The institute costs about $300,000 to run, said Mark Cafferty, chief operating officer at San Diego Workforce Partnership, a nonprofit. Cafferty wrote the grant application that garnered $2.5 million from the U.S. Department of Labor as part of the U.S. President’s High Growth Job Training Initiative.
The summer institute is funded partially from the federal grant and also through money from another major biotech, Thousand Oaks-based Amgen Inc.
The remainder of the federal grant will be used for other projects including a life sciences job resource Web site the San Diego Workforce Partnership is developing, Cafferty said.
Dreaming Bigger
These industry groups’ and biotechs’ efforts are in hopes of increasing the number of students majoring in science. For a biotech region like San Diego, where most of the companies are homegrown, educating youth on the practical applications of science is important, industry members said.
Kortni Stafford, a life sciences teacher at Jefferson Middle School in Oceanside, said the Community Lab program enabled her students to dream bigger.

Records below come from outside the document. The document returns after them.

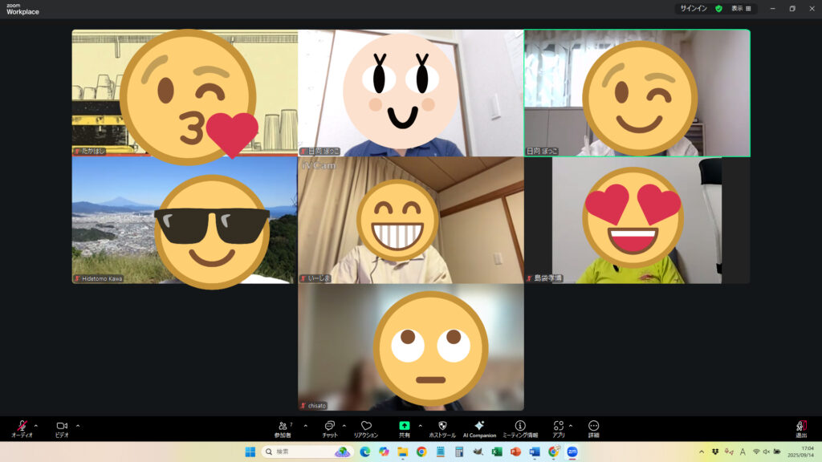Click the sign-in button
Screen dimensions: 822x462
tap(694, 9)
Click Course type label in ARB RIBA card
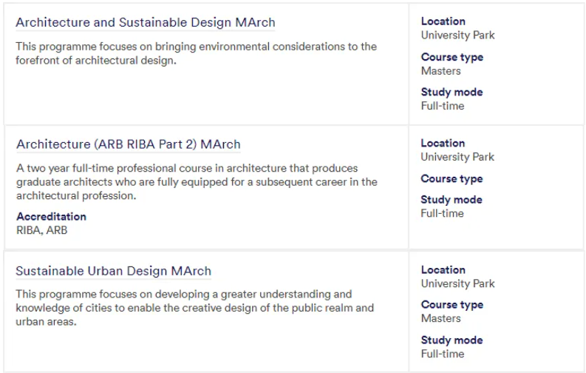This screenshot has width=586, height=373. (x=452, y=179)
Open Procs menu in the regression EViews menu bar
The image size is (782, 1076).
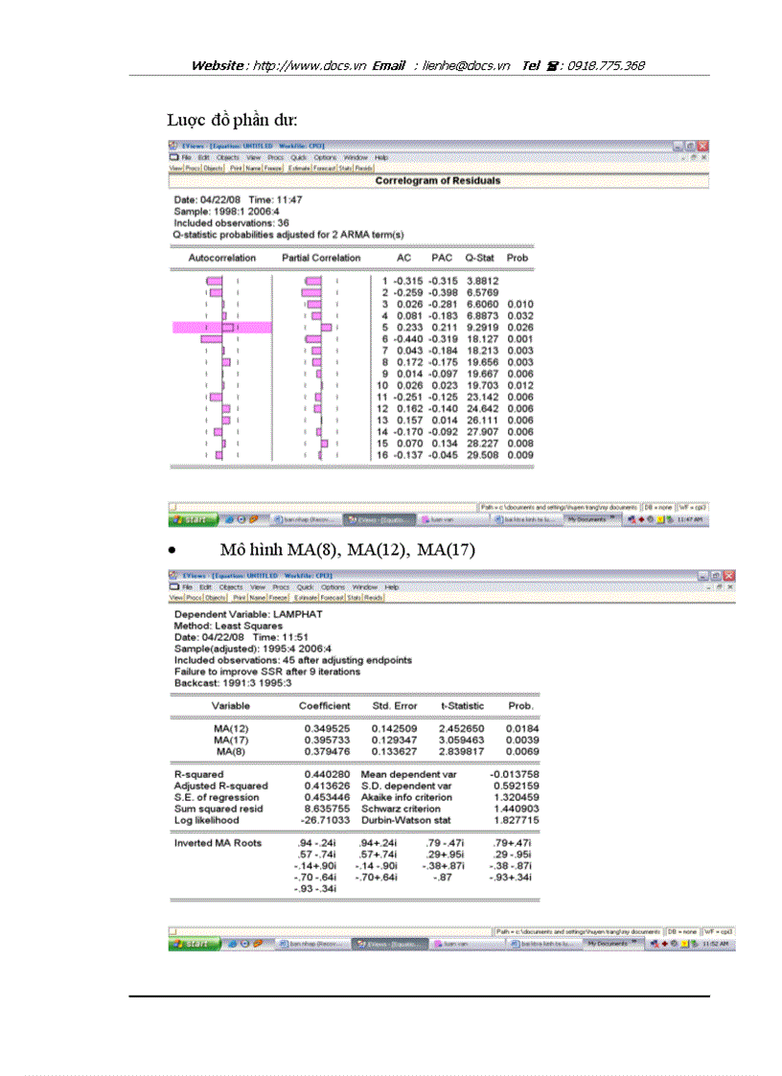(x=280, y=586)
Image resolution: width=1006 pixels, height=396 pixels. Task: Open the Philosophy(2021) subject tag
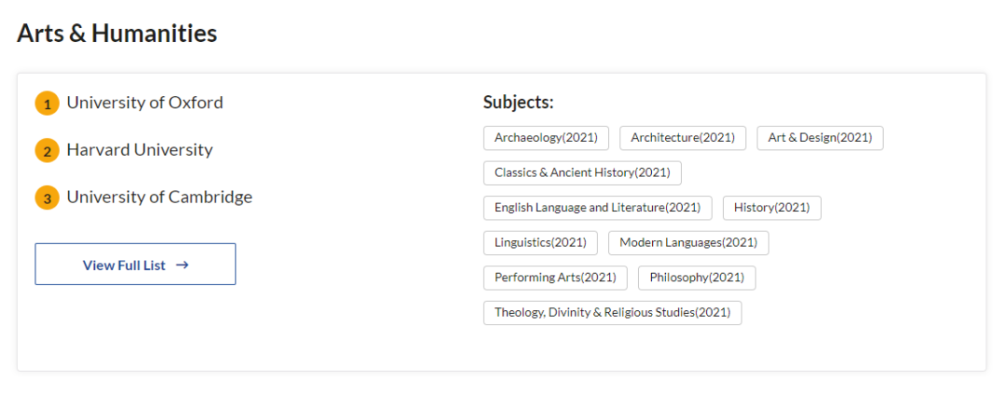point(697,278)
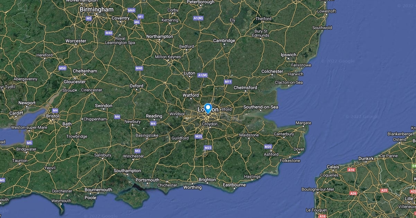Click the Calais label in France
The width and height of the screenshot is (416, 218).
click(x=333, y=167)
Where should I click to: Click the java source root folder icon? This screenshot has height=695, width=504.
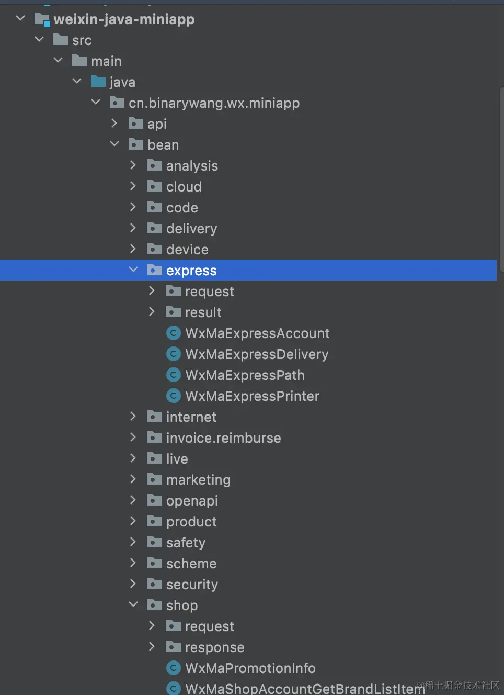pos(98,81)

“Students don’t see that they can be a scientist for a living,” said Stafford, who has had 60 of her students participate. “They say, ‘I want to be a football player,’ but they don’t think, ‘Oh, I want to help find a cure for HIV.’ These aren’t typical jobs to them because their parents don’t do that.”
Stafford said at least three of her students have “seriously” added biotechnology to their list of possible career fields, and that the science club membership at the school has doubled since students completed the Biogen Idec program.
All Eyes On Europe
The news makes biotech companies here happy because reports like the Ernst & Young paper show Europe and other countries are gaining on the United States.

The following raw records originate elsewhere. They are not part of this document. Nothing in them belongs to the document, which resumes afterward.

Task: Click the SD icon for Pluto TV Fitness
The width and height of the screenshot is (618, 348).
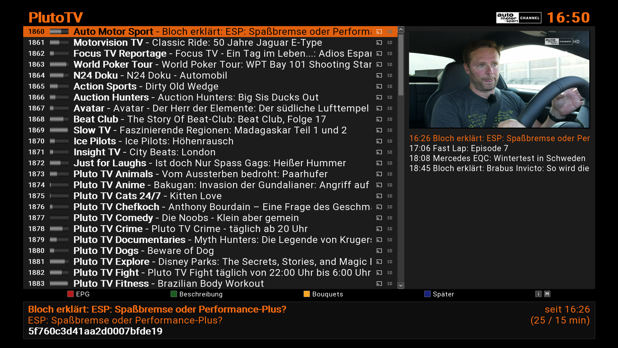Action: [390, 284]
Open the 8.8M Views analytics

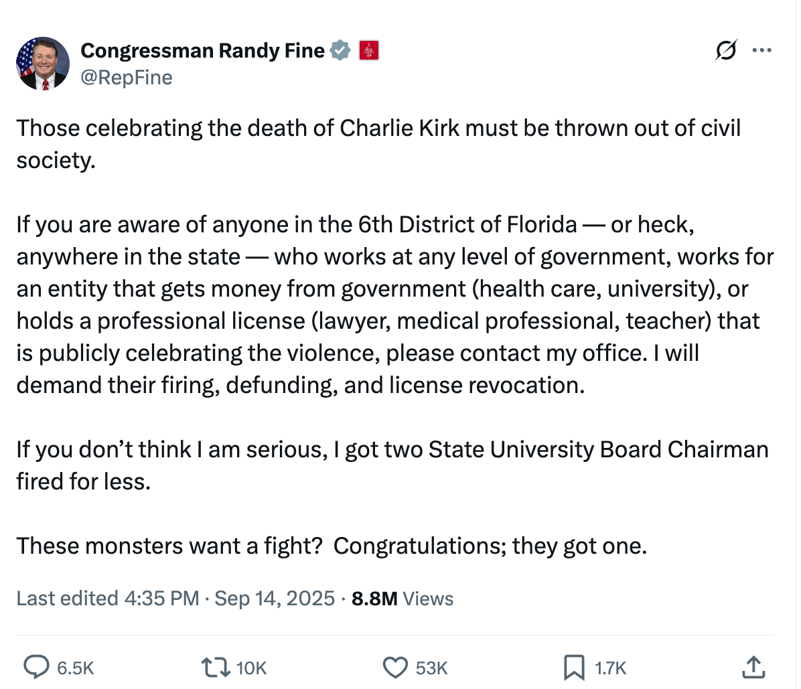click(x=403, y=598)
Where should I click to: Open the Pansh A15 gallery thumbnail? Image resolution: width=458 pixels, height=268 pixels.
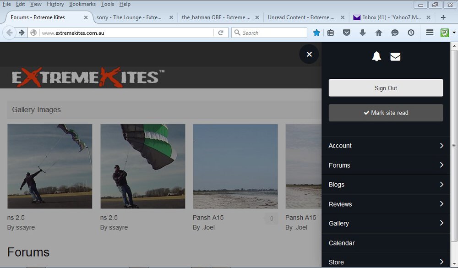[x=235, y=166]
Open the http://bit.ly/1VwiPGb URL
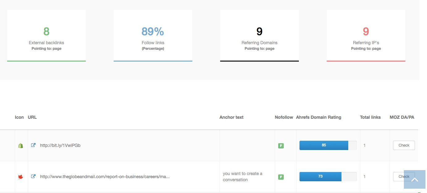Image resolution: width=427 pixels, height=193 pixels. 60,145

According to the 2006 report, called Beyond Borders, venture capital funding and initial public offerings dropped last year for America’s biotechnology industry when compared with 2004. While the number of IPOs in America plummeted by 61 percent last year, Europe saw a 92 percent increase in the same time period. Canada saw an 89 percent increase.
Similarly, while the U.S. drug development market got 6 percent less funding from venture capitalists, Europe saw a 20 percent jump.
America still leads the way in revenue generated by biotech firms and the number of biotech companies. The U.S. had more than twice as many public biotech companies as Europe in 2005.
The United States spent far more on research and development in 2005 than other regions of the world examined in the report — nearly $16 million compared with $3.2 million in Europe, $852,000 in Canada and $312,000 in the Asia-Pacific region.
Tipping The Scales
While the numbers may seem overwhelming, Biogen Idec’s Glidden said she believes the Community Lab “can make a difference,” by pulling the experiments out of the textbook and into the real world.
Students in the Community Lab are asked to decipher if a person’s genetic make-up would allow them to tolerate a cancer medication. Some of the DNA used in the lab represents people who could not use the medication because of their inability to produce an enzyme needed to tolerate it.
Students break for lunch and play sand volleyball, and when they return, it’s time to view the DNA samples under an ultraviolet light.
“This is pretty exciting to a seventh-grader,” said Taylor, of the office of education. “They can see it with their own eyes.”